List of tasks
1 - List every noun phrase in the article on photoactivatable Flp recombinase that begins with the word "noninvasive".
2 - In the article on photoactivatable Flp recombinase, what did the team search for?

Document text
>>>
A group of researchers has developed a noninvasive light-sensitive photoactivatable recombinase that enhances in-vivo genetic manipulation. The photoactivatable Flp recombinase’s highly light-sensitive property will be ideal for controlling genetic manipulation in deep mouse brain regions via noninvasive light-emitting diode illumination. This optogenetic module will provide neuroscience researchers with a side-effect-free and expandable genetic manipulation tool.
The team featured photoactivatable Flp recombinase in the study by searching for previously unknown split sites of Flp recombinase capable of reconstitution to be active. The researchers demonstrated transgene expression within anatomically confined mouse brain regions to validate the highly light-sensitive, efficient performance of photoactivatable Flp recombinase.
The concept of local genetic labeling suggests a new optogenetic module approach for genetically identifying subpopulations of cells defined by light delivery spatial and temporal characteristics. The researchers created a photoactivatable Flp recombinase that takes full advantage of the high spatiotemporal control provided by light stimulation.
This activation via noninvasive light illumination deep within the brain is advantageous because it avoids chemical or optic fiber implantation-mediated side effects such as off-target cytotoxicity or physical lesions that may influence animal physiology or behavior. By designing a viral vector for minimal leaky expression influenced by viral nascent promoters, the optogenetic module technique provides expandable utilities for transgene expression systems based on Flp recombinase activity in vivo.
<<<
Collected data
>>>
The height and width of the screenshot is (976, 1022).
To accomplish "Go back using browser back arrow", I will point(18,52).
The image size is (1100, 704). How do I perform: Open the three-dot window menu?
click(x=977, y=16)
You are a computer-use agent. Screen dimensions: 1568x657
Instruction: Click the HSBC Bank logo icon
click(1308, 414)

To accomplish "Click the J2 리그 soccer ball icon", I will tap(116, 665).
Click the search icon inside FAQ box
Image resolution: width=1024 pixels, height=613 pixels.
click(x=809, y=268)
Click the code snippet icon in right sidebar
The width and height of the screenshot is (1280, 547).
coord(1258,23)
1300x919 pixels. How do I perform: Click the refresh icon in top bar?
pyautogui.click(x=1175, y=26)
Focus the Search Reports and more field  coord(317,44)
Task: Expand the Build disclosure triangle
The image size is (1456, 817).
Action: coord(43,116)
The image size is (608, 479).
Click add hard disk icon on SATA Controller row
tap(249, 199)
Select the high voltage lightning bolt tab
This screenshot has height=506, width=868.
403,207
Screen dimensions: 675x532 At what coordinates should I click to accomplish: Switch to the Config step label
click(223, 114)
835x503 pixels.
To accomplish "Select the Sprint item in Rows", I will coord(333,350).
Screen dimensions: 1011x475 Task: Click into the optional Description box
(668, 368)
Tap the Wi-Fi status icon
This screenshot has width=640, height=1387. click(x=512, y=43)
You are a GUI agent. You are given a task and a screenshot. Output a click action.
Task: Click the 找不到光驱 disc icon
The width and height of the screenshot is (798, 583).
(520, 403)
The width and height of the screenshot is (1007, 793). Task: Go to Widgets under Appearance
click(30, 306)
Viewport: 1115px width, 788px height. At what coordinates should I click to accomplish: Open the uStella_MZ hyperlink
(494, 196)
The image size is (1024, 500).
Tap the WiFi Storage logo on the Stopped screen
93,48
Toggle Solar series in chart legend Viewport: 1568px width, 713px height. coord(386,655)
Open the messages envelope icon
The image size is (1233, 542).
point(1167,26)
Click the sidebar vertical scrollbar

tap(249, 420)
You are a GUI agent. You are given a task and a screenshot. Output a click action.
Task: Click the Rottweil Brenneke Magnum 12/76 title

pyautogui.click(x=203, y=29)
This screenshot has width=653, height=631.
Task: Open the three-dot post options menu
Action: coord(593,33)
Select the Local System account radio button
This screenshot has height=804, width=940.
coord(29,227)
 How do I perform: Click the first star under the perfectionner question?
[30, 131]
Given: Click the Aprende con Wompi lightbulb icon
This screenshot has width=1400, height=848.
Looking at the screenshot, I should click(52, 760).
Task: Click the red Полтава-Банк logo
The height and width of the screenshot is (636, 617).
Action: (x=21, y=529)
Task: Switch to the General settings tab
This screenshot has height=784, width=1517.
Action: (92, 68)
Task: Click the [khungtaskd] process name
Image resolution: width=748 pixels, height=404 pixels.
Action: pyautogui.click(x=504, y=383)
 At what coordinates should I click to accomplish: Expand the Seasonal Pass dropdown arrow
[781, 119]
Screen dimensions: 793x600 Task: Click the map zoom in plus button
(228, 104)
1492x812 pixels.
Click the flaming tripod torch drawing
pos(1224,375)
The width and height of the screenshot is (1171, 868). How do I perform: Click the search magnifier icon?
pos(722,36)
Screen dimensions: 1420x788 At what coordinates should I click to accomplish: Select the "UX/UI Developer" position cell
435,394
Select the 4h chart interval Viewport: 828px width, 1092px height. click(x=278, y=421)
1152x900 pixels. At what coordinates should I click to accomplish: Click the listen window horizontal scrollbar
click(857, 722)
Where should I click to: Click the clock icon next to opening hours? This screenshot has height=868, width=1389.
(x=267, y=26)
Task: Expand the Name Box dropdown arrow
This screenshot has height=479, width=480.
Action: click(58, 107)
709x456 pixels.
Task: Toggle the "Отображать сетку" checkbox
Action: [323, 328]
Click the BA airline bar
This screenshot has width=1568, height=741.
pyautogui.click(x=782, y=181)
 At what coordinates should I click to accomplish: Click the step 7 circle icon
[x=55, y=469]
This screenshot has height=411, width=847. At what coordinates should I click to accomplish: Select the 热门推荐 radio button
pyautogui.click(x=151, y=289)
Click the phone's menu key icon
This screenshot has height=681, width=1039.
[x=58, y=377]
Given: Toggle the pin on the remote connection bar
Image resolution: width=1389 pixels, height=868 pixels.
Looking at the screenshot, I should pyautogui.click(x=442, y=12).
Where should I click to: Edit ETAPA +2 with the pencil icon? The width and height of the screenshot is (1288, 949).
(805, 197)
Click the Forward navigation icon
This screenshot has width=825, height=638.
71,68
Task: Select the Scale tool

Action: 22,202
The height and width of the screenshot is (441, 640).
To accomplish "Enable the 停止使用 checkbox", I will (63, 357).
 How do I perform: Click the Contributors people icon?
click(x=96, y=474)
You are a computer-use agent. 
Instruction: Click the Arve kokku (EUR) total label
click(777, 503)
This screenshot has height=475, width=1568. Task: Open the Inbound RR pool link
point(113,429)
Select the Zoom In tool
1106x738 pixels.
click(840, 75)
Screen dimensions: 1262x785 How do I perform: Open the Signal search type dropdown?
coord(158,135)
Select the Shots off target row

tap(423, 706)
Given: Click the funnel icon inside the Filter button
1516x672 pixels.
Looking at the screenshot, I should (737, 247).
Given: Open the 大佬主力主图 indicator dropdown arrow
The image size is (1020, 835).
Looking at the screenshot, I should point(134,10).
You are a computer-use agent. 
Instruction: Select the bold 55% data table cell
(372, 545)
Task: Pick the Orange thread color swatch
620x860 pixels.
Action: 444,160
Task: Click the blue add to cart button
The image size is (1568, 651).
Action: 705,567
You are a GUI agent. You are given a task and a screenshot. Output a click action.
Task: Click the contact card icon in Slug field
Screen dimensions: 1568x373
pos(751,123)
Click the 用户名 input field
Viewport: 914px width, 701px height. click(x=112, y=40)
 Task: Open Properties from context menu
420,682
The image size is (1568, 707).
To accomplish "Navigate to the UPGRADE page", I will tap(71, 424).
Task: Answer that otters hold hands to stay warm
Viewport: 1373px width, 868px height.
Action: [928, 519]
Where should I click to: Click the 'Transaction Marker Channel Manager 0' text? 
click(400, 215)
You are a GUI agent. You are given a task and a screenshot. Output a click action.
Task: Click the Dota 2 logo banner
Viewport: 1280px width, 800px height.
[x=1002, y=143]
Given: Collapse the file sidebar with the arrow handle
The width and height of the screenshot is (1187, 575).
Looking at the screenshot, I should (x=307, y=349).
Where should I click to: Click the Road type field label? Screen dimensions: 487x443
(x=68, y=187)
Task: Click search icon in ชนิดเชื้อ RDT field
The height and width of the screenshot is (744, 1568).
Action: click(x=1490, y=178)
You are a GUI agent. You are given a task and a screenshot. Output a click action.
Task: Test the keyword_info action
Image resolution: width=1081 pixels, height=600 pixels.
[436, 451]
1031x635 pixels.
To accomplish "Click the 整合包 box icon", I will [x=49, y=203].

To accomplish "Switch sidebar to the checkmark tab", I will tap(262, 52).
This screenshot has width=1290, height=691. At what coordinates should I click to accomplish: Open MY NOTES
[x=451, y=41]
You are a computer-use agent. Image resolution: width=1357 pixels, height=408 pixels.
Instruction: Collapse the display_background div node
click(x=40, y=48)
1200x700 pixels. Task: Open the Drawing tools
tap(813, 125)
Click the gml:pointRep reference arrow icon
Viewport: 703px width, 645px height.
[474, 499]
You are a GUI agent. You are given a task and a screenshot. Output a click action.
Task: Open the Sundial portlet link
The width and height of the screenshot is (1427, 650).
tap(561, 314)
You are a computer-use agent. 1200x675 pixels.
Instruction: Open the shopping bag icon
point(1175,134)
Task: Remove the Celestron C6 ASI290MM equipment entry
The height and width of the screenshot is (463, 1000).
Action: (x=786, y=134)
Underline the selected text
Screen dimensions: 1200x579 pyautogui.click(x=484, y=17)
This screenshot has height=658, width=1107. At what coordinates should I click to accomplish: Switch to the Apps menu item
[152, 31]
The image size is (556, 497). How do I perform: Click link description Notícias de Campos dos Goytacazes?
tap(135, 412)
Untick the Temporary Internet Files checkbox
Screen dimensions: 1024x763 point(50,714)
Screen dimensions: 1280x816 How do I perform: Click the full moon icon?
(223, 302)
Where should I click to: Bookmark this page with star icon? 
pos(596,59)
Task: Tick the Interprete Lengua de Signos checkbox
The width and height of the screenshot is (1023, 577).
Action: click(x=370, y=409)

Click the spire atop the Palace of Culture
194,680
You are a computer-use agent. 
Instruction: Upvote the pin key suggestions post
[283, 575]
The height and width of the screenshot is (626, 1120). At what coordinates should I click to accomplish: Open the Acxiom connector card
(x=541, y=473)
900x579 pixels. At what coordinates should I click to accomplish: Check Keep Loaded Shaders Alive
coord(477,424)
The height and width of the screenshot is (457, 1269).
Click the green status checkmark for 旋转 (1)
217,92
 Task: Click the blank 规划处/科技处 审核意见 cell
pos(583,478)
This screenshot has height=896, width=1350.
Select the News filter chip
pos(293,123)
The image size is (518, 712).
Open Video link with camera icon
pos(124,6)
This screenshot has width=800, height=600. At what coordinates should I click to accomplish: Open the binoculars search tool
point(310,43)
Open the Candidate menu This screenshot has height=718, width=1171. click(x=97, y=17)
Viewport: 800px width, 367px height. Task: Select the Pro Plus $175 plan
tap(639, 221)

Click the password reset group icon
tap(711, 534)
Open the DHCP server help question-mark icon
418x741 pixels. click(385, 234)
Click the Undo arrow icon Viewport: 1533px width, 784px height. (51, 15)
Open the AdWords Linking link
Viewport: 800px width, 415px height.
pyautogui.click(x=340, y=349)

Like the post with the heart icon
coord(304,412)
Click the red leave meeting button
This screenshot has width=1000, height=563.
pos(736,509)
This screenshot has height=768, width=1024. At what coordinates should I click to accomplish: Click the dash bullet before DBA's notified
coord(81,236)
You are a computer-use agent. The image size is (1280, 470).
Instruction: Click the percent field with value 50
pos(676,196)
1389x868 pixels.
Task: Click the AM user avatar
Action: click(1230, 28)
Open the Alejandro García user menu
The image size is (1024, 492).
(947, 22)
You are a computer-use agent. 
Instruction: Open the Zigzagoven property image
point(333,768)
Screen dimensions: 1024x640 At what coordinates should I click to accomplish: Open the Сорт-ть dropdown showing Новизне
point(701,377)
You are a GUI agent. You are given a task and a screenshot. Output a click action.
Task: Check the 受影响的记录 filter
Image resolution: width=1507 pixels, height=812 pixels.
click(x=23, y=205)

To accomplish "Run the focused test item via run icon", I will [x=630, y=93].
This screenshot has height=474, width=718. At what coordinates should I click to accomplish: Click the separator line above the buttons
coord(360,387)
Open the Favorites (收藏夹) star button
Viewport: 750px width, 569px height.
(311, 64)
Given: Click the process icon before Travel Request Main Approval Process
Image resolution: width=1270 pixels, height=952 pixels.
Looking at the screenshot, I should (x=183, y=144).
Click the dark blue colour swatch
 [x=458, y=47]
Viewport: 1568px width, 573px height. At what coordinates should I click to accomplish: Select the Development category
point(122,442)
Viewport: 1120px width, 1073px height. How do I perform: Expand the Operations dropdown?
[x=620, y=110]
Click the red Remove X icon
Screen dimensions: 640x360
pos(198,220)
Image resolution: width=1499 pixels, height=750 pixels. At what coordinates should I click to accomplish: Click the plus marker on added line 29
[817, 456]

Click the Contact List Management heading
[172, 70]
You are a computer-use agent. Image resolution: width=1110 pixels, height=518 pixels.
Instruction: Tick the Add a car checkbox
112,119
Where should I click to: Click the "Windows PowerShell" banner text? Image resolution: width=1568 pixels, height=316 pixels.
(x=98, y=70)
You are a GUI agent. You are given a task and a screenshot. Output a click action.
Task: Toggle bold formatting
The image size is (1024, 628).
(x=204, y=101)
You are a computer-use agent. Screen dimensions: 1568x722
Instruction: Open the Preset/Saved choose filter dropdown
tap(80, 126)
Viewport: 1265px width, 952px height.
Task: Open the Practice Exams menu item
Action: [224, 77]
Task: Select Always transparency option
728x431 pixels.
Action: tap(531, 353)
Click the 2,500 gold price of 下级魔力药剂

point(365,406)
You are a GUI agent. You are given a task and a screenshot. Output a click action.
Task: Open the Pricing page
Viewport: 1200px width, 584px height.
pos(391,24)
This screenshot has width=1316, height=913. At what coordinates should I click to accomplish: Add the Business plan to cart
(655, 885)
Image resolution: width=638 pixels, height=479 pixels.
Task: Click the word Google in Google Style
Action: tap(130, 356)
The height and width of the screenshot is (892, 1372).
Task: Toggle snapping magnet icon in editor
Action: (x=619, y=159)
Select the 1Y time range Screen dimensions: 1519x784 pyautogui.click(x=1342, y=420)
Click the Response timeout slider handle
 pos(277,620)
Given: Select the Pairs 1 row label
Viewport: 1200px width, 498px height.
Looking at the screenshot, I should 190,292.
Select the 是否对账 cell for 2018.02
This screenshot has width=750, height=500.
<<<
Answers to the tasks
1 -
noninvasive light-sensitive photoactivatable recombinase
noninvasive light-emitting diode illumination
noninvasive light illumination

2 - They searched for previously unknown split sites of Flp recombinase capable of reconstitution to be active.